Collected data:
══════════
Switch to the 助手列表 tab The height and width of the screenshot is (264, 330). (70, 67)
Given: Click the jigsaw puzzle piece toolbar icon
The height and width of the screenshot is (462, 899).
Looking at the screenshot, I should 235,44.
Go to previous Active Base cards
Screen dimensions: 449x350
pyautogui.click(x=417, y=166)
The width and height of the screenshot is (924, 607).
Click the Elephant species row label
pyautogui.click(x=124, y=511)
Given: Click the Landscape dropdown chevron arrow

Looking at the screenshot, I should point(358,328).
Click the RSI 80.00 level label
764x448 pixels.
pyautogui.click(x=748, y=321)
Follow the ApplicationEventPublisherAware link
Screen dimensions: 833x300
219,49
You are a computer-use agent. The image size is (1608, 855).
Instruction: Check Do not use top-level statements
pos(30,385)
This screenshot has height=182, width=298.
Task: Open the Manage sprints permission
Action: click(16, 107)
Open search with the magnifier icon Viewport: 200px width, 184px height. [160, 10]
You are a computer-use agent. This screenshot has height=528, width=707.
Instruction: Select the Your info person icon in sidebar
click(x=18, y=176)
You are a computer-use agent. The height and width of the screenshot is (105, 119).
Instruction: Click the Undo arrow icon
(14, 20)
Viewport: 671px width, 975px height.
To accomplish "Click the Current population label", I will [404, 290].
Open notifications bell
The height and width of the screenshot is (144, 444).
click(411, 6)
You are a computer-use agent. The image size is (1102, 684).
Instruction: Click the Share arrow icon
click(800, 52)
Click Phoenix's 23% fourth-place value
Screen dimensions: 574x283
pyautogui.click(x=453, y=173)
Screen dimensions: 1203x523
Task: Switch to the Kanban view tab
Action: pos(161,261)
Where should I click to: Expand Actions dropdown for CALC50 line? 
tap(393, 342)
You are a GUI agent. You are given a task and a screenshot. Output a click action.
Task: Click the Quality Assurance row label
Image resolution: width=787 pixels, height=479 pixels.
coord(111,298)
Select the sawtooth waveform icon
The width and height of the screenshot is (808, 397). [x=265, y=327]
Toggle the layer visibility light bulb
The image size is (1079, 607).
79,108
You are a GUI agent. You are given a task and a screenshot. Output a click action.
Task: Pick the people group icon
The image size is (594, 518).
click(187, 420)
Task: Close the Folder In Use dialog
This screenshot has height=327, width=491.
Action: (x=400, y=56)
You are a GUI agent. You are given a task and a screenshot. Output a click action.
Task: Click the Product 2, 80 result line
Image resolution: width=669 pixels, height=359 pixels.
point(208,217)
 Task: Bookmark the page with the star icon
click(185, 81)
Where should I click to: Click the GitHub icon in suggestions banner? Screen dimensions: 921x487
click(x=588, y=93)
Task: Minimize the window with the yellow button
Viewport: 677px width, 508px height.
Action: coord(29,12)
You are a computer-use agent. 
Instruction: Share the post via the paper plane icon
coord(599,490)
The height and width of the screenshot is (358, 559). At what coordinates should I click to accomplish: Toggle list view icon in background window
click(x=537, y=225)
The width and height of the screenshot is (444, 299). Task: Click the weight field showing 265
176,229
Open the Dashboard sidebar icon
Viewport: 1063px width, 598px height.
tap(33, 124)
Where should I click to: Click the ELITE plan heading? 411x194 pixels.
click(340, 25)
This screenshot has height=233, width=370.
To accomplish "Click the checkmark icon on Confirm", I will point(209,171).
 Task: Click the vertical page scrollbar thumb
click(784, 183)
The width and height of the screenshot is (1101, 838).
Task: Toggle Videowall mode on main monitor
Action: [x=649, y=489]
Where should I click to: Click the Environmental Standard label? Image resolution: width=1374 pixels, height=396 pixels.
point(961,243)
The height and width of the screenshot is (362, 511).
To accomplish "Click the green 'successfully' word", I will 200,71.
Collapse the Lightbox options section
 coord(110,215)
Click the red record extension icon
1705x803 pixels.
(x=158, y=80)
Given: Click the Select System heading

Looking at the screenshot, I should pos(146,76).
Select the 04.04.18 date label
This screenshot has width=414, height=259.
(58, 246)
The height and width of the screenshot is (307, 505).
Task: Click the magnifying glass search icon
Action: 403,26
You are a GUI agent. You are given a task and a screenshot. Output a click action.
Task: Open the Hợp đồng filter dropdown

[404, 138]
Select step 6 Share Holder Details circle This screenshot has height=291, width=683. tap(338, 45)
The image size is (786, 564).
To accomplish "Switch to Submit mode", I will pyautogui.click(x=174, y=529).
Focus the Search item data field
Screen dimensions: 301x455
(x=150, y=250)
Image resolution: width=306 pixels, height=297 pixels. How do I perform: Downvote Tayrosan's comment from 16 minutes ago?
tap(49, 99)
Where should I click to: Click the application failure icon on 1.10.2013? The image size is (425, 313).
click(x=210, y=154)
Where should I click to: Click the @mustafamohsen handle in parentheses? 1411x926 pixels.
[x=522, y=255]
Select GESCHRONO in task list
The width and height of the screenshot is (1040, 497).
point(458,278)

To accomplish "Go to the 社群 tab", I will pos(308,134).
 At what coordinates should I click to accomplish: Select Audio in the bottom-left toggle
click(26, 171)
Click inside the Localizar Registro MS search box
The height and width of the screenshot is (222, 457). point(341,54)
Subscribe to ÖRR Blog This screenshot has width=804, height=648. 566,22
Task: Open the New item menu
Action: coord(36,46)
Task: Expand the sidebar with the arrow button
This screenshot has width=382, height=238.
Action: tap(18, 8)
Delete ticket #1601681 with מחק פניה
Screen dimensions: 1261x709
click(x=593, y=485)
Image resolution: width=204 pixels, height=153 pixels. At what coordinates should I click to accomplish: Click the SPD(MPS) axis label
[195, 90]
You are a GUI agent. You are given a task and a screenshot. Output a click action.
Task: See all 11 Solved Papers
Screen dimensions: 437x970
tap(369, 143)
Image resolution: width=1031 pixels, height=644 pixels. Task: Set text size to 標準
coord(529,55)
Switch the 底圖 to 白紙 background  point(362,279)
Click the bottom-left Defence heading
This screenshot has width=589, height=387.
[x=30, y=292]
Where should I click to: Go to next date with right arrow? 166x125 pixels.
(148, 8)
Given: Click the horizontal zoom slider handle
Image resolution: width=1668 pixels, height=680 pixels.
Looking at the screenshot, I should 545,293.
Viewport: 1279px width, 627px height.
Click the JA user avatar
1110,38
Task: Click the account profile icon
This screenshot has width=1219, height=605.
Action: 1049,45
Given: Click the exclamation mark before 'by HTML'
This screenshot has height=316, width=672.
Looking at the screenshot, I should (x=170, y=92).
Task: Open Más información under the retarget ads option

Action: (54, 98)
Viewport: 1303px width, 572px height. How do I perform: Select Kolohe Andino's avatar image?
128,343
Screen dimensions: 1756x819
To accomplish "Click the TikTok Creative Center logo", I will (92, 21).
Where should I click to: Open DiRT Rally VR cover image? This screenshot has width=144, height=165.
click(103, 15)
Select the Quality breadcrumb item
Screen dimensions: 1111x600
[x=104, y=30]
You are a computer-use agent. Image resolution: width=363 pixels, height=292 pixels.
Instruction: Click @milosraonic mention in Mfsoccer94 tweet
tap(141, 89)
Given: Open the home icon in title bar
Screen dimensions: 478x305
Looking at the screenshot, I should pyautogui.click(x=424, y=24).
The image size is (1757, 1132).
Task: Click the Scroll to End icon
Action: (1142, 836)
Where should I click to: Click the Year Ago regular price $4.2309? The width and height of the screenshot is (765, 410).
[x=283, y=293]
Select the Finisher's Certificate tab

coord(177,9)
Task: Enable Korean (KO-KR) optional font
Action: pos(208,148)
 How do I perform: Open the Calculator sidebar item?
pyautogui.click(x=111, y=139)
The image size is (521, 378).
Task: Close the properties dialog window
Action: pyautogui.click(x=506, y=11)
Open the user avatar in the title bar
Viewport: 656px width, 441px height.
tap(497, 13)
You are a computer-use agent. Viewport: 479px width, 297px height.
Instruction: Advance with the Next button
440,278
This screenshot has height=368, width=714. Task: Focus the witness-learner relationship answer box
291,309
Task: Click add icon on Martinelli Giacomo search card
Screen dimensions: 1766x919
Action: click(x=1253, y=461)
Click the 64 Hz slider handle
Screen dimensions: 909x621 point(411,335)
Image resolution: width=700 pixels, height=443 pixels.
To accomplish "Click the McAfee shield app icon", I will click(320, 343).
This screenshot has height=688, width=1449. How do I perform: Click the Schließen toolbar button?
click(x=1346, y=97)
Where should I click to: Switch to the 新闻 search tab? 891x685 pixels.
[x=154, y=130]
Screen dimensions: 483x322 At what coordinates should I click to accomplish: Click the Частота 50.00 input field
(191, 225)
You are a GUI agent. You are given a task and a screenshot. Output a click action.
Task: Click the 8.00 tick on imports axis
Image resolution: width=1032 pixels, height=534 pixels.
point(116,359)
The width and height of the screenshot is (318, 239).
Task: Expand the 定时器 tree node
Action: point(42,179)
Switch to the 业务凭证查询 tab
══════════
• Work task:
Quote only the stretch of lines that starts the data above and ends with the line containing "Open search with", both included.

• Answer for this exercise:
Switch to the 助手列表 tab The height and width of the screenshot is (264, 330). (70, 67)
Given: Click the jigsaw puzzle piece toolbar icon
The height and width of the screenshot is (462, 899).
Looking at the screenshot, I should 235,44.
Go to previous Active Base cards
Screen dimensions: 449x350
pyautogui.click(x=417, y=166)
The width and height of the screenshot is (924, 607).
Click the Elephant species row label
pyautogui.click(x=124, y=511)
Given: Click the Landscape dropdown chevron arrow

Looking at the screenshot, I should point(358,328).
Click the RSI 80.00 level label
764x448 pixels.
pyautogui.click(x=748, y=321)
Follow the ApplicationEventPublisherAware link
Screen dimensions: 833x300
219,49
You are a computer-use agent. The image size is (1608, 855).
Instruction: Check Do not use top-level statements
pos(30,385)
This screenshot has height=182, width=298.
Task: Open the Manage sprints permission
Action: click(16, 107)
Open search with the magnifier icon Viewport: 200px width, 184px height. [160, 10]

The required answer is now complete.